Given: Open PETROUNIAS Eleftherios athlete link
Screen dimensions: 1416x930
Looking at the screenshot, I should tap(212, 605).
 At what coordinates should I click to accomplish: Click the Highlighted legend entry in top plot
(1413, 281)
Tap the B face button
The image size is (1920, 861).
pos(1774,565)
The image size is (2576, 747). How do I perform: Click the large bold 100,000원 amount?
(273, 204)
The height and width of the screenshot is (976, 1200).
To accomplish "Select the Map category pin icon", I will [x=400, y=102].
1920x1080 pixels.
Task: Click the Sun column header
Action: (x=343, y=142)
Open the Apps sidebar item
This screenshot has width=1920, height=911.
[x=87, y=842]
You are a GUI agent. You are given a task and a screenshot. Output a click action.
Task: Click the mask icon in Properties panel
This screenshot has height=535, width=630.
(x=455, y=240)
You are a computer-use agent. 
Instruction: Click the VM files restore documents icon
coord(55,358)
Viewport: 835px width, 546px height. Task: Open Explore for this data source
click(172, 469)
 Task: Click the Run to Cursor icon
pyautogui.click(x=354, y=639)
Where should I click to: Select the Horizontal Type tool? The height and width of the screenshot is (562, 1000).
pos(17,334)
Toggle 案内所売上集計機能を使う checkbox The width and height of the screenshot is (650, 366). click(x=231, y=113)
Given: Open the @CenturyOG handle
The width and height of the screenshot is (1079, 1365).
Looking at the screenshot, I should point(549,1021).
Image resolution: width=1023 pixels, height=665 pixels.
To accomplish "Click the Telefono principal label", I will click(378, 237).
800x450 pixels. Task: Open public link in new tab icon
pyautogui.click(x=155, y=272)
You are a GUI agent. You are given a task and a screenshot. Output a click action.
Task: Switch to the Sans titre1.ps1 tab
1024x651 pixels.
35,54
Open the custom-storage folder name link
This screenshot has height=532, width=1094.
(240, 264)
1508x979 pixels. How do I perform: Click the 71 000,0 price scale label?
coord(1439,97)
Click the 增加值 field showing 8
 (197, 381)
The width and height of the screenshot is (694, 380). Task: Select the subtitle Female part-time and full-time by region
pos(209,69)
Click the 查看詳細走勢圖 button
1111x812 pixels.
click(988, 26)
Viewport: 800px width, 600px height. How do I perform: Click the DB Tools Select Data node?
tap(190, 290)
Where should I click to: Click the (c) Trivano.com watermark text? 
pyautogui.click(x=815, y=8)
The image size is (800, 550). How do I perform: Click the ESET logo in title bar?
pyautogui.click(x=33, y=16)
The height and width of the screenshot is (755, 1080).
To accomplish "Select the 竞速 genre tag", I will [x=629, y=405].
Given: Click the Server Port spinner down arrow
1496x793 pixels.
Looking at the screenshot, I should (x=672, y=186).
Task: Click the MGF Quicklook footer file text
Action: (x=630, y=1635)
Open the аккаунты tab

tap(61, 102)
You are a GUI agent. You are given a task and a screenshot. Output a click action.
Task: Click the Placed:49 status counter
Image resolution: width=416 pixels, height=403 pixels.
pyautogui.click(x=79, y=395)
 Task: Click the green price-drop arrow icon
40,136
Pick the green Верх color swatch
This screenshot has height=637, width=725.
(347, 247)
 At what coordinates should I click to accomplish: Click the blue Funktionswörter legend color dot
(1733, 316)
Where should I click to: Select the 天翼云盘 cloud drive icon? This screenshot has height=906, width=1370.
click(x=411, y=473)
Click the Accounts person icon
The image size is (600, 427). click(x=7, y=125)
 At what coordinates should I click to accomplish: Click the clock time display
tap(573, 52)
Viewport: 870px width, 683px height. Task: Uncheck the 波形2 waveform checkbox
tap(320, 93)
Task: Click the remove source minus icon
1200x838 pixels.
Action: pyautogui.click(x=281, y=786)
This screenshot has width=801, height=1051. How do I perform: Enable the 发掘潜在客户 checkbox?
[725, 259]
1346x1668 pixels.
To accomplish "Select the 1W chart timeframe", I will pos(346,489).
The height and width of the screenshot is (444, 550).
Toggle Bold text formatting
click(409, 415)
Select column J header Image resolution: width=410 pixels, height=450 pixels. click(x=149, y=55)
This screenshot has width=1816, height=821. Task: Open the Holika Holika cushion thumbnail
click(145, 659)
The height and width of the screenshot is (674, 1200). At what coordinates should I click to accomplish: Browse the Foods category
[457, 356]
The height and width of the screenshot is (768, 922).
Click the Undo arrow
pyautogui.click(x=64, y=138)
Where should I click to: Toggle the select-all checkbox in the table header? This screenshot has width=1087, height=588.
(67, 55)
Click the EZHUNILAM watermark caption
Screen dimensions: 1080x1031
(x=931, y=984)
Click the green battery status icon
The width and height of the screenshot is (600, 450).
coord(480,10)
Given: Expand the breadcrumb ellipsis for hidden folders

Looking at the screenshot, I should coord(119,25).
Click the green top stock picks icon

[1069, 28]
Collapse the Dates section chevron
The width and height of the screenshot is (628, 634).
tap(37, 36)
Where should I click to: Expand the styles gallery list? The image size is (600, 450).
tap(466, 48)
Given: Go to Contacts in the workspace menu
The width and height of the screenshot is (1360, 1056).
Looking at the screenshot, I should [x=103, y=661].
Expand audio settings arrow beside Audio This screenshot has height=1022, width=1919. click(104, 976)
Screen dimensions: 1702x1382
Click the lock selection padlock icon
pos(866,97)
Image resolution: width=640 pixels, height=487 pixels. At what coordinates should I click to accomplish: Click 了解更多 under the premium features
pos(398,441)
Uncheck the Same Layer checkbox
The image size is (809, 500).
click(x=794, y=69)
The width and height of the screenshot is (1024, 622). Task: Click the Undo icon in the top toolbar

Task description -> Write all the records out again. Nothing may differ from the original.

Reply to the exercise ->
Given: Open PETROUNIAS Eleftherios athlete link
Screen dimensions: 1416x930
Looking at the screenshot, I should tap(212, 605).
 At what coordinates should I click to accomplish: Click the Highlighted legend entry in top plot
(1413, 281)
Tap the B face button
The image size is (1920, 861).
pos(1774,565)
The image size is (2576, 747). How do I perform: Click the large bold 100,000원 amount?
(273, 204)
The height and width of the screenshot is (976, 1200).
To accomplish "Select the Map category pin icon", I will [x=400, y=102].
1920x1080 pixels.
Task: Click the Sun column header
Action: (x=343, y=142)
Open the Apps sidebar item
This screenshot has width=1920, height=911.
[x=87, y=842]
You are a GUI agent. You are given a task and a screenshot. Output a click action.
Task: Click the mask icon in Properties panel
This screenshot has height=535, width=630.
(x=455, y=240)
You are a computer-use agent. 
Instruction: Click the VM files restore documents icon
coord(55,358)
Viewport: 835px width, 546px height. Task: Open Explore for this data source
click(172, 469)
 Task: Click the Run to Cursor icon
pyautogui.click(x=354, y=639)
Where should I click to: Select the Horizontal Type tool? The height and width of the screenshot is (562, 1000).
pos(17,334)
Toggle 案内所売上集計機能を使う checkbox The width and height of the screenshot is (650, 366). click(x=231, y=113)
Given: Open the @CenturyOG handle
The width and height of the screenshot is (1079, 1365).
Looking at the screenshot, I should point(549,1021).
Image resolution: width=1023 pixels, height=665 pixels.
To accomplish "Click the Telefono principal label", I will click(378, 237).
800x450 pixels. Task: Open public link in new tab icon
pyautogui.click(x=155, y=272)
You are a GUI agent. You are given a task and a screenshot. Output a click action.
Task: Switch to the Sans titre1.ps1 tab
1024x651 pixels.
35,54
Open the custom-storage folder name link
This screenshot has height=532, width=1094.
(240, 264)
1508x979 pixels. How do I perform: Click the 71 000,0 price scale label?
coord(1439,97)
Click the 增加值 field showing 8
 (197, 381)
The width and height of the screenshot is (694, 380). Task: Select the subtitle Female part-time and full-time by region
pos(209,69)
Click the 查看詳細走勢圖 button
1111x812 pixels.
click(988, 26)
Viewport: 800px width, 600px height. How do I perform: Click the DB Tools Select Data node?
tap(190, 290)
Where should I click to: Click the (c) Trivano.com watermark text? 
pyautogui.click(x=815, y=8)
The image size is (800, 550). How do I perform: Click the ESET logo in title bar?
pyautogui.click(x=33, y=16)
The height and width of the screenshot is (755, 1080).
To accomplish "Select the 竞速 genre tag", I will [x=629, y=405].
Given: Click the Server Port spinner down arrow
1496x793 pixels.
Looking at the screenshot, I should (x=672, y=186).
Task: Click the MGF Quicklook footer file text
Action: (x=630, y=1635)
Open the аккаунты tab

tap(61, 102)
You are a GUI agent. You are given a task and a screenshot. Output a click action.
Task: Click the Placed:49 status counter
Image resolution: width=416 pixels, height=403 pixels.
pyautogui.click(x=79, y=395)
 Task: Click the green price-drop arrow icon
40,136
Pick the green Верх color swatch
This screenshot has height=637, width=725.
(347, 247)
 At what coordinates should I click to accomplish: Click the blue Funktionswörter legend color dot
(1733, 316)
Where should I click to: Select the 天翼云盘 cloud drive icon? This screenshot has height=906, width=1370.
click(x=411, y=473)
Click the Accounts person icon
The image size is (600, 427). click(x=7, y=125)
 At what coordinates should I click to accomplish: Click the clock time display
tap(573, 52)
Viewport: 870px width, 683px height. Task: Uncheck the 波形2 waveform checkbox
tap(320, 93)
Task: Click the remove source minus icon
1200x838 pixels.
Action: pyautogui.click(x=281, y=786)
This screenshot has width=801, height=1051. How do I perform: Enable the 发掘潜在客户 checkbox?
[725, 259]
1346x1668 pixels.
To accomplish "Select the 1W chart timeframe", I will pos(346,489).
The height and width of the screenshot is (444, 550).
Toggle Bold text formatting
click(409, 415)
Select column J header Image resolution: width=410 pixels, height=450 pixels. click(x=149, y=55)
This screenshot has width=1816, height=821. Task: Open the Holika Holika cushion thumbnail
click(145, 659)
The height and width of the screenshot is (674, 1200). At what coordinates should I click to accomplish: Browse the Foods category
[457, 356]
The height and width of the screenshot is (768, 922).
Click the Undo arrow
pyautogui.click(x=64, y=138)
Where should I click to: Toggle the select-all checkbox in the table header? This screenshot has width=1087, height=588.
(67, 55)
Click the EZHUNILAM watermark caption
Screen dimensions: 1080x1031
(x=931, y=984)
Click the green battery status icon
The width and height of the screenshot is (600, 450).
coord(480,10)
Given: Expand the breadcrumb ellipsis for hidden folders

Looking at the screenshot, I should coord(119,25).
Click the green top stock picks icon

[1069, 28]
Collapse the Dates section chevron
The width and height of the screenshot is (628, 634).
tap(37, 36)
Where should I click to: Expand the styles gallery list? The image size is (600, 450).
tap(466, 48)
Given: Go to Contacts in the workspace menu
The width and height of the screenshot is (1360, 1056).
Looking at the screenshot, I should [x=103, y=661].
Expand audio settings arrow beside Audio This screenshot has height=1022, width=1919. click(104, 976)
Screen dimensions: 1702x1382
Click the lock selection padlock icon
pos(866,97)
Image resolution: width=640 pixels, height=487 pixels. At what coordinates should I click to accomplish: Click 了解更多 under the premium features
pos(398,441)
Uncheck the Same Layer checkbox
The image size is (809, 500).
click(x=794, y=69)
The width and height of the screenshot is (1024, 622). Task: Click the Undo icon in the top toolbar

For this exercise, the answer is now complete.